What to produce
Could every line of the listing be output exactly, with the pictures skipped?

Available records
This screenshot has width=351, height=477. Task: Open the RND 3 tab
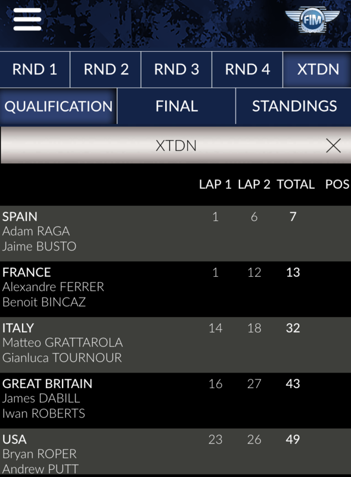pos(176,69)
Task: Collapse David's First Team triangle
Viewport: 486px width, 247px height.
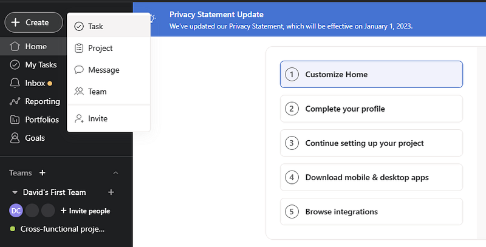Action: coord(15,192)
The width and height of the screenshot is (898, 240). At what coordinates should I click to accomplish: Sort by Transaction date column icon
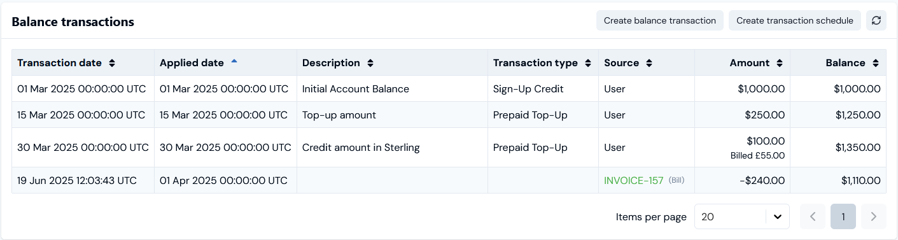tap(112, 63)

Response for this exercise
This screenshot has width=351, height=477. Task: Open the RND 3 tab
pos(176,69)
Task: Collapse David's First Team triangle
Viewport: 486px width, 247px height.
Action: coord(15,192)
The width and height of the screenshot is (898, 240). At what coordinates should I click to accomplish: Sort by Transaction date column icon
tap(112, 63)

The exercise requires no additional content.